Conakry, 7 mai 2025 – Dans une prise de parole à la fois lucide et percutante, Khady Touré, militante panafricaine et figure active de la jeunesse engagée, a réagi au phénomène de popularité de l’influenceur ivoirien Makosso Camille, tout en dénonçant une faille béante dans le système guinéen : la braderie de la citoyenneté.

Oui, elle le dit d’entrée de jeu et sans ambiguïté : « J’accepte ! Je reconnais et assume croire sans problème que Makosso Camille soit aujourd’hui l’une des plus grandes figures de l’Afrique francophone. » Une reconnaissance sincère du parcours médiatique et digital de l’homme, de son aura et de son influence sur les masses. Mais très vite, la militante change de ton.

« Mais… il ne faut pas exagérer », écrit-elle, pointant une réalité choquante : en Guinée, certains étrangers parviennent à obtenir des documents officiels plus facilement que des Guinéens eux-mêmes. Elle dénonce un pays où « l’identité se négocie au marché noir de l’absurde » et où des fils du pays luttent pour simplement prouver qu’ils existent.

Le message est limpide : ce n’est pas Makosso le problème. C’est l’injustice du système. Un système qui transforme la citoyenneté en privilège au lieu d’en faire un droit. Un système qui discrédite les Guinéens en les rendant étrangers dans leur propre pays.

Avec des mots forts mais responsables, Khady Touré rappelle son amour pour sa patrie. « Je ne crache ni sur l’aîné, ni sur ma patrie, mais je l’aime trop pour me taire. » Car selon elle, le silence est complice du chaos.

La fin du texte, tranchante, est un véritable électrochoc adressé aux autorités comme au peuple :

« Redonnez de la valeur à la citoyenneté par pitié. Continuez à dormir, un jour ce pays sera vendu et même son héritage, vous ne l’aurez pas. »

Khady Touré livre ici un cri d’alerte sur l’effondrement administratif, la perte de sens de la citoyenneté, et l’indifférence collective. Un texte politique, citoyen, et courageux.

= Matériel répertorié =
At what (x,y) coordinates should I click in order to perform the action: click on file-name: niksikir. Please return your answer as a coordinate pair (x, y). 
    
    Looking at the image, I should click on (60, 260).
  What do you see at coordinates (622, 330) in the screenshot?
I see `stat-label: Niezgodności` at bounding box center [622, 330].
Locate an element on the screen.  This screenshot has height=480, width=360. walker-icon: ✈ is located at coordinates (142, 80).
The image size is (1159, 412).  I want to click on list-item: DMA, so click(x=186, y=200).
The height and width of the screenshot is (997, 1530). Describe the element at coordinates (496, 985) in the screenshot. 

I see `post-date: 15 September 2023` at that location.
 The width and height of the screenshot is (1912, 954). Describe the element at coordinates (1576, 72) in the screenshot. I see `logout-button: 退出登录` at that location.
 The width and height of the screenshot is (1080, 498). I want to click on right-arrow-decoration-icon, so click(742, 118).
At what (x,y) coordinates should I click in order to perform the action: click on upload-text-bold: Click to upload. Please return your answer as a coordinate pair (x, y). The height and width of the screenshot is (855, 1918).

= Consigne =
Veuillez recopier mot pour mot le passage de l'article qui commence par « Oui, elle le » et se poursuit jusqu'à « prouver qu’ils existent. ». Ce matériel est indépendant de l'article.

= Réponse attendue =
Oui, elle le dit d’entrée de jeu et sans ambiguïté : « J’accepte ! Je reconnais et assume croire sans problème que Makosso Camille soit aujourd’hui l’une des plus grandes figures de l’Afrique francophone. » Une reconnaissance sincère du parcours médiatique et digital de l’homme, de son aura et de son influence sur les masses. Mais très vite, la militante change de ton.

« Mais… il ne faut pas exagérer », écrit-elle, pointant une réalité choquante : en Guinée, certains étrangers parviennent à obtenir des documents officiels plus facilement que des Guinéens eux-mêmes. Elle dénonce un pays où « l’identité se négocie au marché noir de l’absurde » et où des fils du pays luttent pour simplement prouver qu’ils existent.